Unterschwellig spielt freilich eine nicht zu fassende Sorge der Anwender mit: Der Mainframer könnte bei zu keckem Leasing, etwa dann, wenn auch noch unter Umgehung der österreichischen Vertretung direkt aus dem Ausland eine Maschine geleast wird seine schützende Wartungshand zurückziehen. Gasser kennt solche Bedenken von IBM-Anwendern. Er glaubt aber sie zerstreuen zu können. Denn IBM-Österreich könnte sich's von der Policy her nicht erlauben, bei der Wartung Schwierigkeiten zu machen.

Daß durch den gezielten Einsatz von Leasing und Cleverness auf dem Second-Hand-Markt "beträchtliche Kosteneinsparungen" erzielbar seien, das glaubt zwar auch der österreichische Anwender. Aber: Die Ausnützung von Marktchancen "setzt schon eine gewisse Mündigkeit des EDV-Anwenders voraus, und hier scheint Österreich noch stark nachzuhinken", stöhnt Leasing-Promotor Gasser.

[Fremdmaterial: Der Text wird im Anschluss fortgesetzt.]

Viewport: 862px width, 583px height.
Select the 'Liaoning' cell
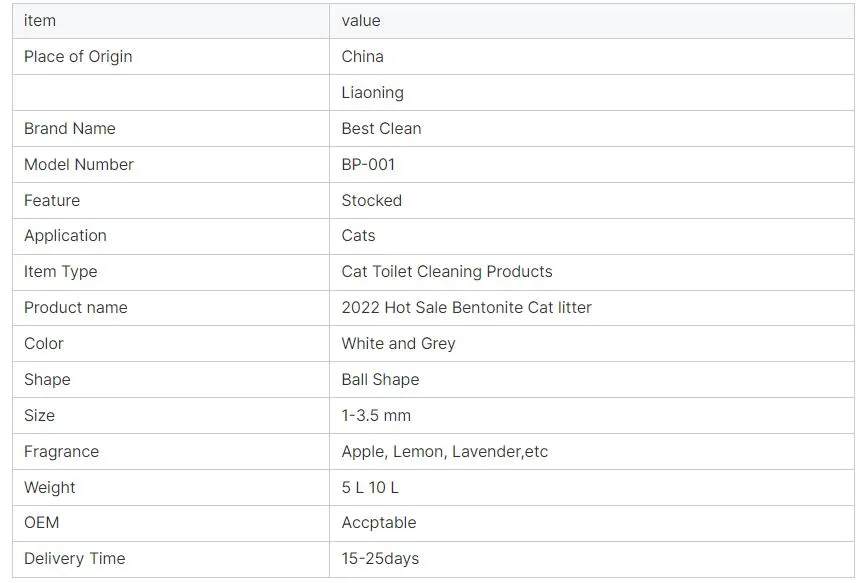[372, 92]
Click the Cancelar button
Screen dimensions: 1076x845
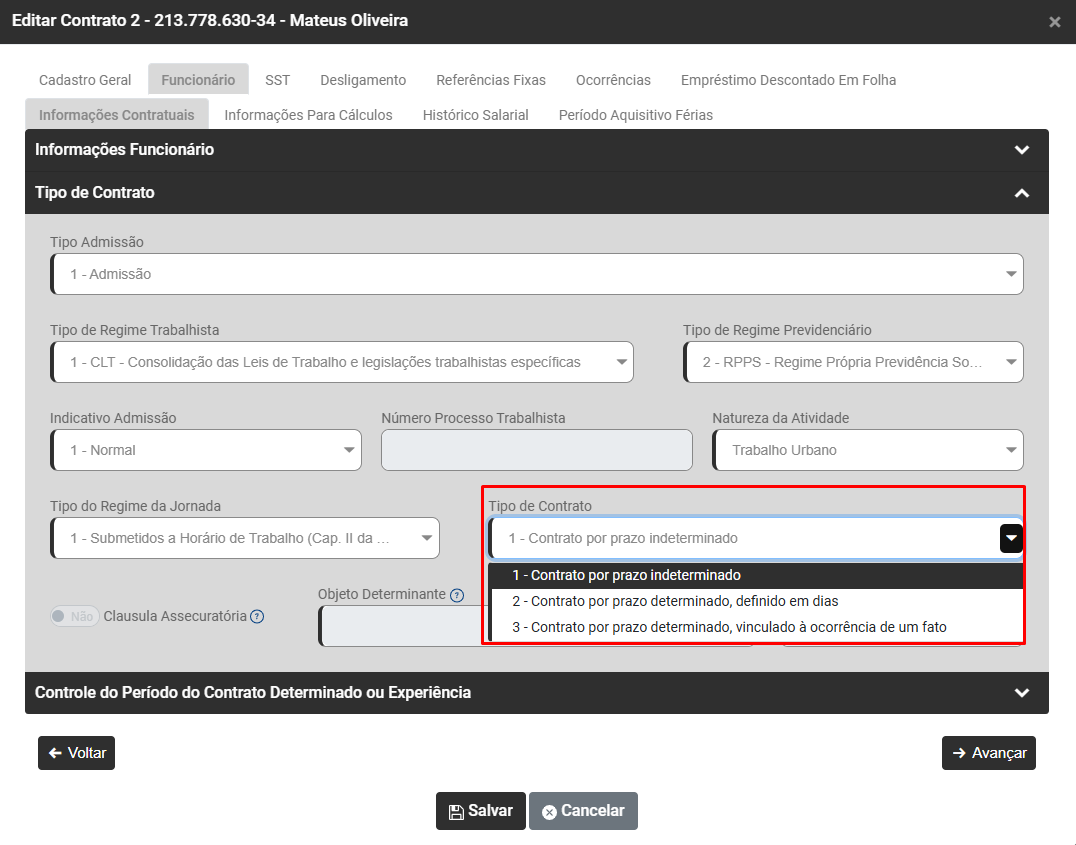pyautogui.click(x=583, y=811)
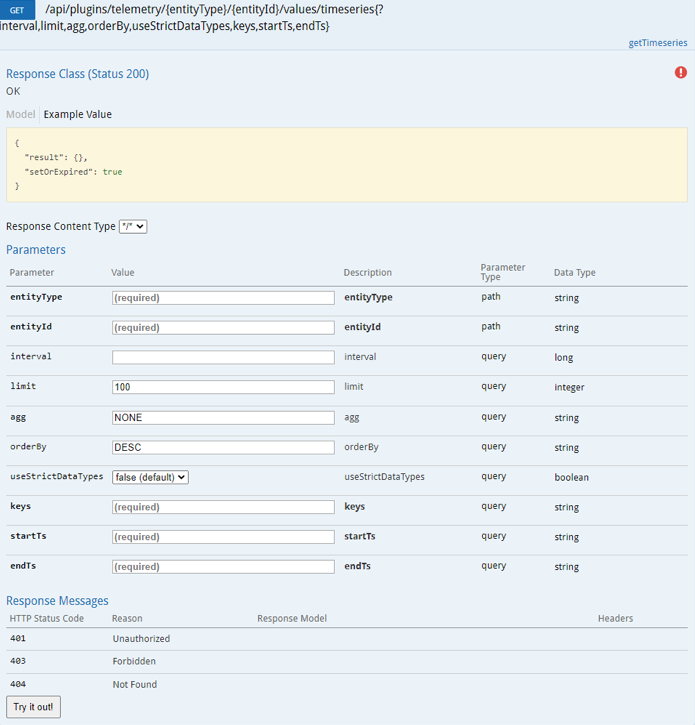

Zugeschnitten auf rot-weiß-rote EDV-Anwender hat Grasser eine Pro-Argumentationslatte aufgestellt, daraus die wichtigsten Punkte:

þSale-and-lease-back installierter Anlagen zur Reduzierung der monatlichen Kosten nach Ausnützung der Kaufoption. - Besonders bei Anlagen des Marktführers gibt es einen exakt errechenbaren Zeitpunkt, bei dem das Maximum an bezahlten Mieten bei Inanspruchnahme einer Kaufoption in Anspruch genommen werden kann. Wenn der EDV-Anwender zu diesem Zeitpunkt die Anlage kauft und zum selben Wert an die Leasingfirma weiterverkauft und zurückmietet (Sale-and-lease-back), können erhebliche Einsparungen der monatlichen Kosten erreicht werden.

þKeine Mehrschichtkosten bei Leasing. - Die Leasinggesellschaft verrechnet keine Mehrbenützungskosten außerhalb der ersten Arbeitsschicht, was aber in etlichen Mietverträgen von Herstellern verlangt wird.

þKeine indexabhängigen Leasingratenerhöhungen. - Die Leasingraten sind bei seriösen Leasingfirmen an das Zinsniveau gebunden und nicht an den Verbraucherpreisindex. So auch bei dem Leasingunternehmen, das den MDT- und EDV-Markt betreut.

þDegressive Mietmodelle mit Kalkulation eines Restwertes bei Vertragsende der dann am Gebrauchtmarkt erzielbar ist. - Der Vorteil einer Degressivmiete ist die Tatsache, daß die Kosten einer EDV-Abteilung insgesamt auf konstanter Höhe gehalten werden und damit in Prozent von den Gesamtkosten eines Unternehmens sinken. Dies wird dadurch erreicht, daß die sinkenden Leasingmieten für die Hardware die steigenden Personalkosten in der EDV auffangen.

Außerdem wird durch sinkende Mieten der Marktentwicklung eher Rechnung getragen, wo Anlagen steigender Leistung immer billiger auf den Markt kommen.

Durch einen Restwert, der bei Vertragsende verbleibt, kann die Mietzahlung über die Laufzeit gegenüber einem Full-pay-out-Vertrag weiter gesenkt werden. Diesen Restwert muß aber der Leasingkunde der Leasinggesellschaft garantieren, und er sollte so gewählt werden, daß er bei Vertragsablauf tatsächlich erzielbar ist. Bei Beurteilung zukünftiger Restwerte tun sich allerdings auch Fachleute schwer.

þKontakt zum internationalen Second-hand-Markt über die Leasingfirma. - Eine Leasingfirma, die wie die obengenannte Kontakte zum internationalen Gebrauchtcomputermarkt bieten kann, ist natürlich ein wertvoller Partner. Der internationale Markt ist wesentlich breiter und auch aufnahmefähiger als der rein österreichische.